Bioinformatics, as an interdisciplinary subject of computer science, biology and mathematics, is a hot research field in recent years. Bioinformatics is mainly concerned with the collection, processing, storage, distribution, analysis and interpretation of biological information. It combines the tools and techniques of mathematics, computer science and engineering, and biology to reveal the biological secrets contained in a large number of complex biological data. Through computational methods, sequence alignment, protein complexes mining, essential proteins identification, disease-genes prediction and the relationships exploration between proteins and non-coding RNAs can be carried out.
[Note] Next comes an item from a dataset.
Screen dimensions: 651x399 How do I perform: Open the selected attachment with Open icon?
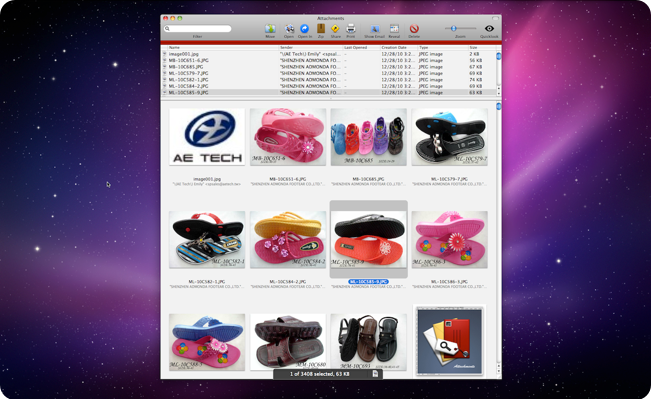[x=289, y=29]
And these problems may be converted into appropriate optimization problems, which can be solved by swarm intelligence algorithm. Therefore, this chapter intends to apply FWA to bioinformatics.
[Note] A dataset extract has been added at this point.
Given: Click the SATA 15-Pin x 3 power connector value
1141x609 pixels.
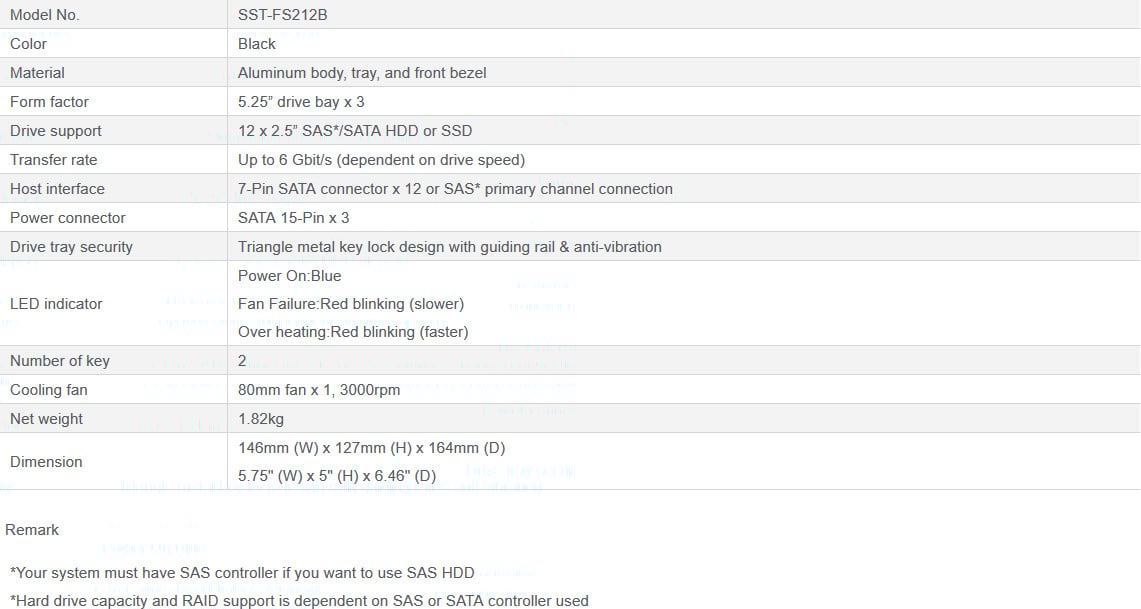Looking at the screenshot, I should point(293,218).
With the rapid development of high-parallel and high-throughput sequencing technology, a large number of gene expression levels have been measured at the same time, thus obtaining a large number of microarray gene expression data (Xiang, Yang, Ma, & Ding, 2003). There are a lot of useful information in the unbalanced gene expression data (Eisen, Spellman, Brown, & Botstein, 1998), such as similarity of gene expression, conditional specificity of gene expression (proliferation, differentiation and canceration of cells). Therefore, data mining and machine learning technology are used widely. (Cheng & Church, 2000) Cheng et al. first applied bi-clustering analysis to gene expression data. Yang et al. combined the method of dealing miss values with the definition of biclustering based on the CC algorithm, and proposed the Flexible Overlapped BiClustering (FLOC) algorithm to obtain multiple double clusters (Yang, Wang, Wang, & Yu, 2002). According to the greedy strategy, Angiulli et al. proposed a new biclustering algorithm RWB. This algorithm utilizes the random walk strategy (Angiulli, Cesario, & Pizzuti, 2008). At the same time, heuristic intelligent algorithms have been applied to this NP-hard problem. A biclustering algorithm based on evolutionary computation is proposed (Divina & Aguilar-Ruiz, 2006). In addition, some new evaluation criteria have also been introduced (Divina, Pontes, Giráldez, Aguilar-Ruiz, & medicine, 2012). However, the new swarm intelligence optimization algorithms proposed in recent years have been applied only a few times. Some scholars found that the cuckoo optimization algorithm can solve the problem of biclustering very well (Balamurugan, Natarajan, & Premalatha, 2018). Lu Yin et al. combined cuckoos algorithms with genetic algorithms to mine submatrices (Yin, Qiu, & Gao, 2018). Therefore, based on FWA, this chapter intends to use it to carry out the study of biclustering of gene expression data.